#### TASK GOAL
The expected answer is every line of the material, reproduced exactly.

+++ SOURCE MATERIAL

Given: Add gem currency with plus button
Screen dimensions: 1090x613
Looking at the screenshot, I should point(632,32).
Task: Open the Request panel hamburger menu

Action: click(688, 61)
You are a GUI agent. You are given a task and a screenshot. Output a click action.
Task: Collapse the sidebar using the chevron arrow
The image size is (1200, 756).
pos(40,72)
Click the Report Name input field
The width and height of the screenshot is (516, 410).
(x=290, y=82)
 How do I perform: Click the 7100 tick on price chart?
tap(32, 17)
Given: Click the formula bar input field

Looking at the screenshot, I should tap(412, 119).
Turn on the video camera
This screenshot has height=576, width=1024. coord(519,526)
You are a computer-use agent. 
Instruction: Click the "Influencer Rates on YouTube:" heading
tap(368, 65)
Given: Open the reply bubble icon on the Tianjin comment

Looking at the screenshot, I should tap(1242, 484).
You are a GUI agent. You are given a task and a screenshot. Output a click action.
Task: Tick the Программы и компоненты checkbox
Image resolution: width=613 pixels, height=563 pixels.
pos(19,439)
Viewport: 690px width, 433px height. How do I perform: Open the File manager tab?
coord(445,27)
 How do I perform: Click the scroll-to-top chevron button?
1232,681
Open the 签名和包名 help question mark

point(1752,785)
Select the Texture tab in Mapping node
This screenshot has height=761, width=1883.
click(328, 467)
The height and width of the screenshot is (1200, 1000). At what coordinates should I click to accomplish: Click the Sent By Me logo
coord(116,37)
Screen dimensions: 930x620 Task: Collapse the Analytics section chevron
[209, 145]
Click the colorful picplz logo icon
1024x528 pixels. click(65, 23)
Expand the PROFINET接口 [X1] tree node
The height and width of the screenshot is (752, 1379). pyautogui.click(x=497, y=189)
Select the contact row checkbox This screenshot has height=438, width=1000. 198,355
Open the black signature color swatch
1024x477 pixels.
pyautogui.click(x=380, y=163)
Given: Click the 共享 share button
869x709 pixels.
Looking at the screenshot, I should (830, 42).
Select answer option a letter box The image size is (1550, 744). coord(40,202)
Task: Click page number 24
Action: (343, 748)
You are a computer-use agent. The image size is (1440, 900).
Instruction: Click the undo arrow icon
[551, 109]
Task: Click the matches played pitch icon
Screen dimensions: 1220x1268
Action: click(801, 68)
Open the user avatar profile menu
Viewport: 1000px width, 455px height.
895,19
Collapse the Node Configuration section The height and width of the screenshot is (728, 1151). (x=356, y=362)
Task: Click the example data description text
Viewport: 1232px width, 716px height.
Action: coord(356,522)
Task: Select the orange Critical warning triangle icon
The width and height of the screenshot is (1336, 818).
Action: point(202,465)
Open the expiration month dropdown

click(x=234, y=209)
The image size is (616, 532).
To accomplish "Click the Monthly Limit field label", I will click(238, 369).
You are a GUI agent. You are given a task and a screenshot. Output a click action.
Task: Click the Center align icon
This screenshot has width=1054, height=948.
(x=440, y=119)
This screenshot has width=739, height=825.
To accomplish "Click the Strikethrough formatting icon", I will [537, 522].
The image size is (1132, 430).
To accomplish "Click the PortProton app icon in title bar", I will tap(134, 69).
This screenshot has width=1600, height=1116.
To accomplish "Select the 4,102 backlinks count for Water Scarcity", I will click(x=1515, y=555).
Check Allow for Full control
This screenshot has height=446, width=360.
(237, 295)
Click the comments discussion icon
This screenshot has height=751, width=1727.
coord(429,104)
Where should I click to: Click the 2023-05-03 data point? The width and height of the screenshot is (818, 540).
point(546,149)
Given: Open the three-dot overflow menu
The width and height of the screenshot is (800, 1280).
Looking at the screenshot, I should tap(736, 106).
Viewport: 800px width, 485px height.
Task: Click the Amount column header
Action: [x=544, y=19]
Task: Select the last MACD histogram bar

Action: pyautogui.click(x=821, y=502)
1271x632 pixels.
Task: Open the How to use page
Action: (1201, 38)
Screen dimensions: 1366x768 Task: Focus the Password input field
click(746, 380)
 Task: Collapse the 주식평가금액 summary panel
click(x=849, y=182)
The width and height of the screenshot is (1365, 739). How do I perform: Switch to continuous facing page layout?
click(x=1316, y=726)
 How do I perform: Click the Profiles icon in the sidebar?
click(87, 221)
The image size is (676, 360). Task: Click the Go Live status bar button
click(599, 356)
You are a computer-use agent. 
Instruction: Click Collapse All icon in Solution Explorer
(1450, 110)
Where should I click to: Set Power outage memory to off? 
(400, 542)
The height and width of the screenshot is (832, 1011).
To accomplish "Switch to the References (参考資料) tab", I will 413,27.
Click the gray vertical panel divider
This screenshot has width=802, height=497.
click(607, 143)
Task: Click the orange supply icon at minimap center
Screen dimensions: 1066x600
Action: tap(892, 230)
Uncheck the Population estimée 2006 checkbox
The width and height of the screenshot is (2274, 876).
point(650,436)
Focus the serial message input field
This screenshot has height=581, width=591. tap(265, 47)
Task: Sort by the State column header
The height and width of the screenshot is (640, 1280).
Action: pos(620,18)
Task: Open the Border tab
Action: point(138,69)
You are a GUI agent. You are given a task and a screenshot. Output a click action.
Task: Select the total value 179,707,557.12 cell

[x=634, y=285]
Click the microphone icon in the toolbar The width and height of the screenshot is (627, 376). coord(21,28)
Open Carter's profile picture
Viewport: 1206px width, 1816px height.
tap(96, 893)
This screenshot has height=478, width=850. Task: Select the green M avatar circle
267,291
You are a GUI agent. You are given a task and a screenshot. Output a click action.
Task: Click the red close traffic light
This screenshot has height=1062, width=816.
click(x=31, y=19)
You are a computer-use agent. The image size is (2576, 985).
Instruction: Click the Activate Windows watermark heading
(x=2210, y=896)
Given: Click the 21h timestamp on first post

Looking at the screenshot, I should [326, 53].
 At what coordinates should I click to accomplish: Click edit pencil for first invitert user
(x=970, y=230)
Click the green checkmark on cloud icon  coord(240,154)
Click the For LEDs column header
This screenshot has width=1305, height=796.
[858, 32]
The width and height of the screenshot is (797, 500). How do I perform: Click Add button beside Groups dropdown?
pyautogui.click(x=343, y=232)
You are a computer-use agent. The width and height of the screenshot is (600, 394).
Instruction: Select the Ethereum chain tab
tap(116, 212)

++++++

#### RESULT BELOW
Given: Add gem currency with plus button
Screen dimensions: 1090x613
Looking at the screenshot, I should point(632,32).
Task: Open the Request panel hamburger menu

Action: click(688, 61)
You are a GUI agent. You are given a task and a screenshot. Output a click action.
Task: Collapse the sidebar using the chevron arrow
The image size is (1200, 756).
pos(40,72)
Click the Report Name input field
The width and height of the screenshot is (516, 410).
(x=290, y=82)
 How do I perform: Click the 7100 tick on price chart?
tap(32, 17)
Given: Click the formula bar input field

Looking at the screenshot, I should tap(412, 119).
Turn on the video camera
This screenshot has height=576, width=1024. coord(519,526)
You are a computer-use agent. 
Instruction: Click the "Influencer Rates on YouTube:" heading
tap(368, 65)
Given: Open the reply bubble icon on the Tianjin comment

Looking at the screenshot, I should tap(1242, 484).
You are a GUI agent. You are given a task and a screenshot. Output a click action.
Task: Tick the Программы и компоненты checkbox
Image resolution: width=613 pixels, height=563 pixels.
pos(19,439)
Viewport: 690px width, 433px height. How do I perform: Open the File manager tab?
coord(445,27)
 How do I perform: Click the scroll-to-top chevron button?
1232,681
Open the 签名和包名 help question mark

point(1752,785)
Select the Texture tab in Mapping node
This screenshot has height=761, width=1883.
click(328, 467)
The height and width of the screenshot is (1200, 1000). At what coordinates should I click to accomplish: Click the Sent By Me logo
coord(116,37)
Screen dimensions: 930x620 Task: Collapse the Analytics section chevron
[209, 145]
Click the colorful picplz logo icon
1024x528 pixels. click(65, 23)
Expand the PROFINET接口 [X1] tree node
The height and width of the screenshot is (752, 1379). pyautogui.click(x=497, y=189)
Select the contact row checkbox This screenshot has height=438, width=1000. 198,355
Open the black signature color swatch
1024x477 pixels.
pyautogui.click(x=380, y=163)
Given: Click the 共享 share button
869x709 pixels.
Looking at the screenshot, I should (830, 42).
Select answer option a letter box The image size is (1550, 744). coord(40,202)
Task: Click page number 24
Action: (343, 748)
You are a computer-use agent. The image size is (1440, 900).
Instruction: Click the undo arrow icon
[551, 109]
Task: Click the matches played pitch icon
Screen dimensions: 1220x1268
Action: click(801, 68)
Open the user avatar profile menu
Viewport: 1000px width, 455px height.
895,19
Collapse the Node Configuration section The height and width of the screenshot is (728, 1151). (x=356, y=362)
Task: Click the example data description text
Viewport: 1232px width, 716px height.
Action: coord(356,522)
Task: Select the orange Critical warning triangle icon
The width and height of the screenshot is (1336, 818).
Action: point(202,465)
Open the expiration month dropdown

click(x=234, y=209)
The image size is (616, 532).
To accomplish "Click the Monthly Limit field label", I will click(238, 369).
You are a GUI agent. You are given a task and a screenshot. Output a click action.
Task: Click the Center align icon
This screenshot has width=1054, height=948.
(x=440, y=119)
This screenshot has width=739, height=825.
To accomplish "Click the Strikethrough formatting icon", I will [537, 522].
The image size is (1132, 430).
To accomplish "Click the PortProton app icon in title bar", I will tap(134, 69).
This screenshot has width=1600, height=1116.
To accomplish "Select the 4,102 backlinks count for Water Scarcity", I will click(x=1515, y=555).
Check Allow for Full control
This screenshot has height=446, width=360.
(237, 295)
Click the comments discussion icon
This screenshot has height=751, width=1727.
coord(429,104)
Where should I click to: Click the 2023-05-03 data point? The width and height of the screenshot is (818, 540).
point(546,149)
Given: Open the three-dot overflow menu
The width and height of the screenshot is (800, 1280).
Looking at the screenshot, I should tap(736, 106).
Viewport: 800px width, 485px height.
Task: Click the Amount column header
Action: [x=544, y=19]
Task: Select the last MACD histogram bar

Action: pyautogui.click(x=821, y=502)
1271x632 pixels.
Task: Open the How to use page
Action: (1201, 38)
Screen dimensions: 1366x768 Task: Focus the Password input field
click(746, 380)
 Task: Collapse the 주식평가금액 summary panel
click(x=849, y=182)
The width and height of the screenshot is (1365, 739). How do I perform: Switch to continuous facing page layout?
click(x=1316, y=726)
 How do I perform: Click the Profiles icon in the sidebar?
click(87, 221)
The image size is (676, 360). Task: Click the Go Live status bar button
click(599, 356)
You are a computer-use agent. 
Instruction: Click Collapse All icon in Solution Explorer
(1450, 110)
Where should I click to: Set Power outage memory to off? 
(400, 542)
The height and width of the screenshot is (832, 1011).
To accomplish "Switch to the References (参考資料) tab", I will 413,27.
Click the gray vertical panel divider
This screenshot has width=802, height=497.
click(607, 143)
Task: Click the orange supply icon at minimap center
Screen dimensions: 1066x600
Action: tap(892, 230)
Uncheck the Population estimée 2006 checkbox
The width and height of the screenshot is (2274, 876).
point(650,436)
Focus the serial message input field
This screenshot has height=581, width=591. tap(265, 47)
Task: Sort by the State column header
The height and width of the screenshot is (640, 1280).
Action: pos(620,18)
Task: Open the Border tab
Action: point(138,69)
You are a GUI agent. You are given a task and a screenshot. Output a click action.
Task: Select the total value 179,707,557.12 cell

[x=634, y=285]
Click the microphone icon in the toolbar The width and height of the screenshot is (627, 376). coord(21,28)
Open Carter's profile picture
Viewport: 1206px width, 1816px height.
tap(96, 893)
This screenshot has height=478, width=850. Task: Select the green M avatar circle
267,291
You are a GUI agent. You are given a task and a screenshot. Output a click action.
Task: Click the red close traffic light
This screenshot has height=1062, width=816.
click(x=31, y=19)
You are a computer-use agent. The image size is (2576, 985).
Instruction: Click the Activate Windows watermark heading
(x=2210, y=896)
Given: Click the 21h timestamp on first post

Looking at the screenshot, I should [326, 53].
 At what coordinates should I click to accomplish: Click edit pencil for first invitert user
(x=970, y=230)
Click the green checkmark on cloud icon  coord(240,154)
Click the For LEDs column header
This screenshot has width=1305, height=796.
[858, 32]
The width and height of the screenshot is (797, 500). How do I perform: Click Add button beside Groups dropdown?
pyautogui.click(x=343, y=232)
You are a computer-use agent. The width and height of the screenshot is (600, 394).
Instruction: Select the Ethereum chain tab
tap(116, 212)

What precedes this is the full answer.